I mentioned this in our last update, but we have found ourselves once again living on the edge while Will’s platelets have plummeted back to levels he had a year and a half ago when this whole process started (i.e. under 10).  The all too familiar bloody noses have come roaring back combined with some horrendous looking petechiae on his legs.  That and his increased swelling, water retention and raising blood pressure eventually led to us being readmitted to the hospital again. 

Pictures don’t really do it justice, but here is some of the petechiae on his legs from the last couple of weeks. This was after a lot of the swelling went down.

We generally have done a pretty good job with rolling with the punches during this whole process, but I will be the first to admit, this time around it felt a little more serious and I was a lot more scared.   Kim and I keep waiting for the other shoe to drop, in constant fear that something will go wrong while trying to stay upbeat and positive.  I know the worst can happen when you least expect it so we can’t put down our guard.
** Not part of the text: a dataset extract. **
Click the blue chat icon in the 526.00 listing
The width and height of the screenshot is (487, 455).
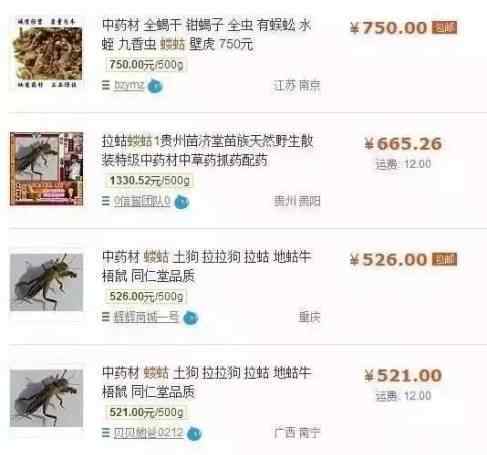pyautogui.click(x=191, y=318)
I almost refuse to let either of us go to the hospital alone with Will for fear that even the most menial appointments could go wrong.  Yes, its unhealthy and yes, its PTSD and yes, I need to work on that.  But its there all the same.

The swelling in his legs and feet was particularly troubling this time and I have to keep telling myself not to google his symptoms as every result seems to have a mortality percentage on it.  Those percentages mean nothing I tell myself.  Will’s case is literally one in a billion. 

Surprisingly the hospital admission was a welcome relief for all three of us for a few reasons.  One, it allowed us to get him some quick blood products to balance out his levels.  Two, we could deal with the swelling via strong IV diuretics and three, we could closely monitor him while we continued to wean him from the steroids which should help on several fronts now that his GVHD seems to be under control. 

With the hospital admission we were also finally able to get insurance approval on his new medication to treat the TMA that I talked about in the last update.  This was after a few days of back and forth trying to confirm that was what he even had as his symptoms didn’t quite line up and they evaluated him for a few different complications before settling back on the TMA and putting together a plan of action to treat it.

After the first few days Will started making good progress and I started feeling like we were out of the danger zone for now.  However, we had to stay in the hospital for a few more days as we couldn’t get insurance approval to provide the new medication outpatient.  Since they had started the new treatment, we had to keep it going.  That meant that essentially we couldn’t go home until they received approval to continue outpatient.   I supposed I don’t blame them for the difficulties in approval, after all when I looked up the medication the first thing I saw was that it was an average of $800,000 a year for the new treatment.  I can respect the effort to cross their I’s and dot their t’s (strike that, reverse it) when that much is on the line.  It’s not the first time the insurance has decided they would rather spend the money to cover his hospital stay than to approve outpatient treatment.  I’m sure they have their reasons but it seems awfully silly.  Cut off your nose to spite your face or something like that. 

Eventually we were able to get approval to administer the treatment outpatient and Will’s dangerously low blood levels balanced out enough that we could go home.  Hooray!  But not so fast, we then found out that they couldn’t get the medicine shipped to the hospital in time for his Tuesday clinic appointment.  That meant we would have to stay in the hospital an extra three days to handle his treatment inpatient because they couldn’t get the medicine to the hospital fast enough.  BOOOOO!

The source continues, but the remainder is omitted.